6 Replies Latest reply on Oct 3, 2019 5:38 PM by Rafael Soares

    LRA coordinator can be scaled?

    Andreia Camila da Silva Newbie

      I'm going to use LRA coordinator in pair with apache camel in a Saga implementation.

      I would like to know more about the scalability and failover of LRA.

        • 1. Re: LRA coordinator can be scaled?
          Ondrej Chaloupka Master

          Hi silva.andreiacamila,

           

          thank you for asking. Unfortunately the LRA is still under development and we have not implemented the failover and scalability capabilities yet. Currently the Narayana LRA is a single node implementation where failover needs to be done manually.

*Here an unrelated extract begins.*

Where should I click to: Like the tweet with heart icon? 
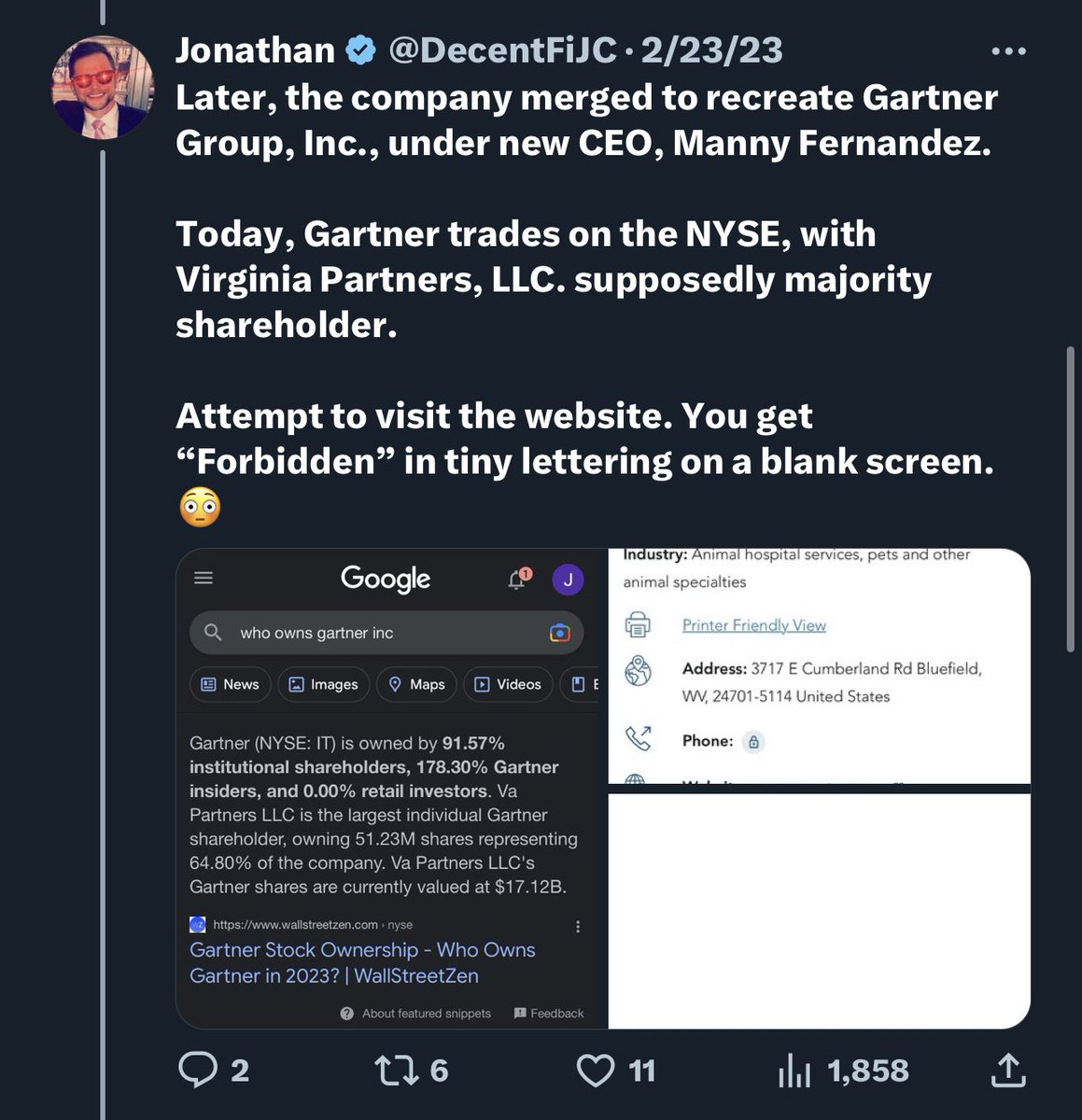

          Nevertheless we are aware of the importance of this functionality, we have this on our roadmap and we expect to address it soon. Just I can't tell you exact time frame for it.

           

          Ondra

          • 2. Re: LRA coordinator can be scaled?
            Zheng Feng Expert

            Hi,

             

            you could take a look at camel/lra.adoc at master · apache/camel · GitHub and I think you could use the camel route exception handler and the redeliver strategy when doing the failover.

             

            Amos

            1 of 1 people found this helpful
            • 3. Re: LRA coordinator can be scaled?
              Rafael Soares Novice

              ochaloup Can you please confirm or clarify if the current implementation is stateful (sagas log) in the way that even if the coordinator is restarted (when running in a POD on Kubernetes/Openshift) it can recover from the last persisted state?

               

              What kind of storage mechanism does it use? Is there any plan to use any distributable persistent mechanism to store the sagas log (eg: distributed cache, data store, kafka)?

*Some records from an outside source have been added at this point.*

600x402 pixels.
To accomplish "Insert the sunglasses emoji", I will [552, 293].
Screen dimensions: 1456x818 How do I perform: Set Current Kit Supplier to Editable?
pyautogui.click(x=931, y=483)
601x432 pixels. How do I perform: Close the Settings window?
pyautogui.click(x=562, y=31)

              • 4. Re: LRA coordinator can be scaled?
                Michael Musgrove Master

                Whenever the state of an LRA changes the new state is made persistent using the Narayana transaction object store logging mechanism. The store location is configurable via properties (Narayana Project Documentation). We have various storage options such as the file system, artemis journal, or a database.

                 

                Using distributed caches poses significant issues due to the problem of network partitioning.

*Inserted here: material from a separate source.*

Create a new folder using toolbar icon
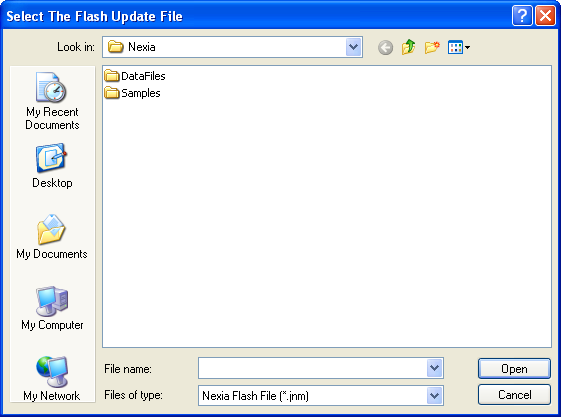 point(432,47)
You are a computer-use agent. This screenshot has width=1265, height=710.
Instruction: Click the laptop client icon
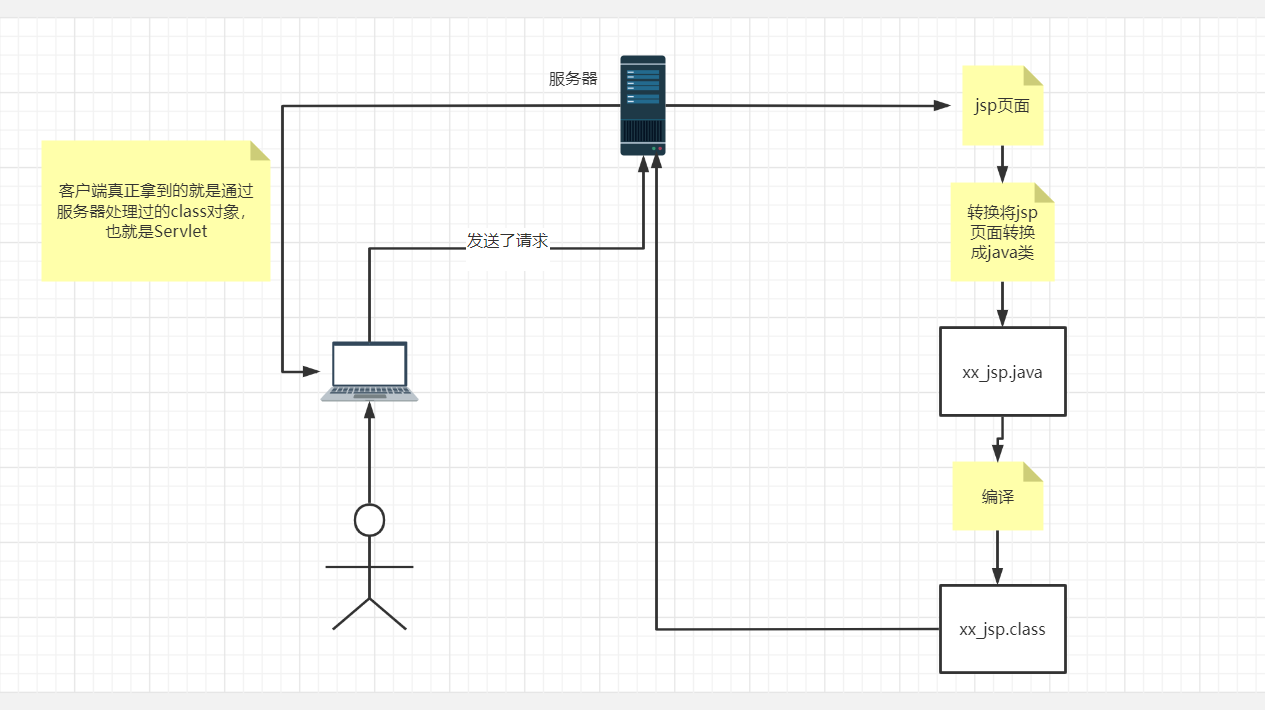click(369, 371)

                1 of 1 people found this helpful
                • 5. Re: LRA coordinator can be scaled?
                  Ondrej Chaloupka Master

                  rafaelcba hi Rafael. Thanks for keep asking just as Mike posted there is still no distributed persistent mechanism. We would like to have and I personally consider it as a bit an issue of the current implementation. It's on roadmap but I can't provide you any ETA. The focus is still on the LRA spec changes.

                   

                  Regarding the Kubernetes/Openshift: if you switch the coordinator as the single-node app then you are right and you'll be safe. The Narayana provides 2 places where data can be stored. It's either at the file system - then you need to use the StatefulSet in the Kubernetes as it's the only (from my knowledge) setup which guarantees the persistent volume being mounted back in case of a crash/rescheduling/node changes plus it guarantees the hostname stability which is desired as well.

                  The second option is to configure the storage being placed in the database. You should be fine with any JDBC SQL storage. Then you don't need to have guarantees of the persistent volume to be mounted back to the same place. But you are dependent on the availability of the database storage.

                   

                  Correct, if the coordinator is restarted and the prior storage is mounted then it just safely continue processing.

                  1 of 1 people found this helpful
                  • 6. Re: LRA coordinator can be scaled?
                    Rafael Soares Novice

                    Thank you, guys!

                     

                    Great explanation! Good to know all these details.